Ruling: With the features pl included, the system could have operated safely had pl used it differently. Therefore, pl cannot nullify the sale based on mekach taut. In fact, it can still be used with replacements and repairs. Def cannot be blamed for the damages, as he installed the system properly and did not give the directions to detach parts of it during the summer break.

There was, though, deficiency in def’s work from the time the problems surfaced. Def advised that it was not salvageable and that a new system was needed, which was exaggerated and therefore incorrect. Def should have figured out why the tanks were damaged, as our expert did, if necessary by bringing in someone who could do so, which would have made buying a new system unnecessary.

Halacha discusses various factors that determine when a professional who gives bad advice that causes loss of money is obligated (see Bava Kama 99b): One with high-level expertise has reason to be exempt. One who is paid is more likely to be obligated. While def is an expert on some level, he admitted to not having much experience with systems of this magnitude. A third factor is whether the professional knew that the client was relying upon him. (ibid. 100a). The Rif (ad loc.) says that he is obligated only if the reliance was explicit, and the Shulchan Aruch accepts this opinion.
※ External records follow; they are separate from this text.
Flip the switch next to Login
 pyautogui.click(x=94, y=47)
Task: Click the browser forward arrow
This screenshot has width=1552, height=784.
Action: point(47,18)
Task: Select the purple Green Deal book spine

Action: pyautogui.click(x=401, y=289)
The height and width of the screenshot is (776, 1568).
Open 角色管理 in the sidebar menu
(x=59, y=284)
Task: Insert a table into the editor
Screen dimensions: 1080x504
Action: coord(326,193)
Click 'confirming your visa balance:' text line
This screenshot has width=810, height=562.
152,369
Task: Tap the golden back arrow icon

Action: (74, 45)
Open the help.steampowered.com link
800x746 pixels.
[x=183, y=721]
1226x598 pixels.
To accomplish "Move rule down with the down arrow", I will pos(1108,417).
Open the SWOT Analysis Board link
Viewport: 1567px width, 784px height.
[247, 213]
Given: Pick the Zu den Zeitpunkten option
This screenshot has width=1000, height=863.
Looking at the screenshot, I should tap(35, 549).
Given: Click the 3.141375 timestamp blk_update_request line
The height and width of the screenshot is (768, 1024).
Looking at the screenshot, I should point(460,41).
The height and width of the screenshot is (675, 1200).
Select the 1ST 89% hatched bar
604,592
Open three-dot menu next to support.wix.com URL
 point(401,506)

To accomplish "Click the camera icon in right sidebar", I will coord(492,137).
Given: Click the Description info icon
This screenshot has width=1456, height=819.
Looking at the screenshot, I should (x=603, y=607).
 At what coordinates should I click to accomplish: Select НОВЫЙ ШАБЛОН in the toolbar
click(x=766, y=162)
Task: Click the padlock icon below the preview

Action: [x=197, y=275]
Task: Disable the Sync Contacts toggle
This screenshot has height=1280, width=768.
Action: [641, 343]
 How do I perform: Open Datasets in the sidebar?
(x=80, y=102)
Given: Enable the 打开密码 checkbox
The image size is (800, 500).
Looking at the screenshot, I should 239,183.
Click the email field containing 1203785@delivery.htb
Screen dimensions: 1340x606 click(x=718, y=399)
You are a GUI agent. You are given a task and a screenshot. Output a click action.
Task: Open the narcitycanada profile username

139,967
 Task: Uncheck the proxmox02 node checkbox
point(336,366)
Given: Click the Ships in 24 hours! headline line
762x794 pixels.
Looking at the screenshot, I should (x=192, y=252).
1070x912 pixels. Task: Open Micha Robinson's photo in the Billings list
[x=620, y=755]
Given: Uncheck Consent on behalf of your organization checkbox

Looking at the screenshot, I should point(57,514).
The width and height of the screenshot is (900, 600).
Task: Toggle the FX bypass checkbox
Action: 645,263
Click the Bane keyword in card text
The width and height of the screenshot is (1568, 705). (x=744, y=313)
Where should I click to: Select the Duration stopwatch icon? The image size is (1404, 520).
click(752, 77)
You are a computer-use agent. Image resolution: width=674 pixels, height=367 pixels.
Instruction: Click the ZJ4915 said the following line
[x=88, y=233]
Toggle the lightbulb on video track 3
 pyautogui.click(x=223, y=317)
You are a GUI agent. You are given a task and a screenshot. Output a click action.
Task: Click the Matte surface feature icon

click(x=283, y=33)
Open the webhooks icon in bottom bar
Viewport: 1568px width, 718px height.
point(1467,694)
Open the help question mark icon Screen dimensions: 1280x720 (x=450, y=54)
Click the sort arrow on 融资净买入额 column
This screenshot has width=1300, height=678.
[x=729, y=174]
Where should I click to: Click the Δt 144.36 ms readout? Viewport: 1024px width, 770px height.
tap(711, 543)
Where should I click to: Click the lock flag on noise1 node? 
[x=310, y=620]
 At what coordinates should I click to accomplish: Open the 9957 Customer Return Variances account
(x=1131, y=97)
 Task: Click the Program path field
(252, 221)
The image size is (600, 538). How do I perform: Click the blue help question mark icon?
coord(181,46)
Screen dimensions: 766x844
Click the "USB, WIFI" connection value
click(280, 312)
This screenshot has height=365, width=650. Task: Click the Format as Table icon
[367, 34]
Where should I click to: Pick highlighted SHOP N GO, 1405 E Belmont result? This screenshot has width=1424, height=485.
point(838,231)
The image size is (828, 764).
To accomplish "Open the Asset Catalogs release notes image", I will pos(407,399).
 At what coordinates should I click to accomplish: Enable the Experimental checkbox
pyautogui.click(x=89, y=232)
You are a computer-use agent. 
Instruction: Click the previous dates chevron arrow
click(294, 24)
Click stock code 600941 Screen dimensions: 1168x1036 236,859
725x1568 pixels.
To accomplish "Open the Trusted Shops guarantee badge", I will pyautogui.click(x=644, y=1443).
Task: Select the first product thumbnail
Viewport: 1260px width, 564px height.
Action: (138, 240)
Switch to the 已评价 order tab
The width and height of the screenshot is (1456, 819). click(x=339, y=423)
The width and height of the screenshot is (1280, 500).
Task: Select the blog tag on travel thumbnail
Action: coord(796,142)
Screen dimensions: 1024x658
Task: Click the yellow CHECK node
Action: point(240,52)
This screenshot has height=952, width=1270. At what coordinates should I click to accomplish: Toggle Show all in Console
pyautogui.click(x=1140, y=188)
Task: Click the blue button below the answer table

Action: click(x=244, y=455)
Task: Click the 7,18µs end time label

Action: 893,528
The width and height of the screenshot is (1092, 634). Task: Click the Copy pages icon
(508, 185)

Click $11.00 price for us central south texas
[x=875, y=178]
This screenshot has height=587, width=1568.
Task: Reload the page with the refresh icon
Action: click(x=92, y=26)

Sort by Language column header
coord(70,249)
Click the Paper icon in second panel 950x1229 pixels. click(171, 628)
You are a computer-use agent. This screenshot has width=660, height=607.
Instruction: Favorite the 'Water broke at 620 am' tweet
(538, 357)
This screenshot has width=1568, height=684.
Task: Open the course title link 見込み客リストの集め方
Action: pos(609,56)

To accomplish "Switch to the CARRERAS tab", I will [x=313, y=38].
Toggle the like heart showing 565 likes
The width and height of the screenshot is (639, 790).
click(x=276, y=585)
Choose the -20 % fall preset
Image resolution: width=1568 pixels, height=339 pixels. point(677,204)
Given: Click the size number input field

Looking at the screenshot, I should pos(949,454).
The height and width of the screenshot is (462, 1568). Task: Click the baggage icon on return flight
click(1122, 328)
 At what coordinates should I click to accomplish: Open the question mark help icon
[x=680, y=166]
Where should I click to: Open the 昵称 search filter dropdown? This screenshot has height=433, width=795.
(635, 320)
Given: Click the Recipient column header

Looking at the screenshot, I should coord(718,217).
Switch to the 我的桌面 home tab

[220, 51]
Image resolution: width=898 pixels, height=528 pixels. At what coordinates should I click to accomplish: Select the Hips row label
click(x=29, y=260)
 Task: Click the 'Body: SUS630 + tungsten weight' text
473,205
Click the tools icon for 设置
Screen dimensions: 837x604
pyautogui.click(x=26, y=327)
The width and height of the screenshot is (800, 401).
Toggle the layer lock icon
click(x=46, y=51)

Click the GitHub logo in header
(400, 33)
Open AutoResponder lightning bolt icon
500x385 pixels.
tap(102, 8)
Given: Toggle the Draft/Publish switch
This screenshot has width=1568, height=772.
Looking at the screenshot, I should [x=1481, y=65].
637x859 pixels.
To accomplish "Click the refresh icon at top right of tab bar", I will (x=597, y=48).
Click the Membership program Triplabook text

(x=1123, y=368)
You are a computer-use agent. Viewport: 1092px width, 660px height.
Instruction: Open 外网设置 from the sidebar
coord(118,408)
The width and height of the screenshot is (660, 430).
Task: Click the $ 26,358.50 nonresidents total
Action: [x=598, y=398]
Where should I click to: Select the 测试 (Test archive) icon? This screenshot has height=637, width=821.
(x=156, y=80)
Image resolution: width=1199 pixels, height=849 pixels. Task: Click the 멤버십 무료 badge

Tosafot say that implicit reliance suffices, and some Acharonim rule that way. In our case, while it was not explicit, the reliance was very clear from the interactions, as def continued to be connected as they were getting the new system. Therefore, all should agree that def is obligated.

Getting the new system made the old system useless, wasting the latter’s value, which is 173,000 NIS minus the devaluation that already existed without def’s fault (29,000 NIS). Therefore, the payment due is 144,000 NIS.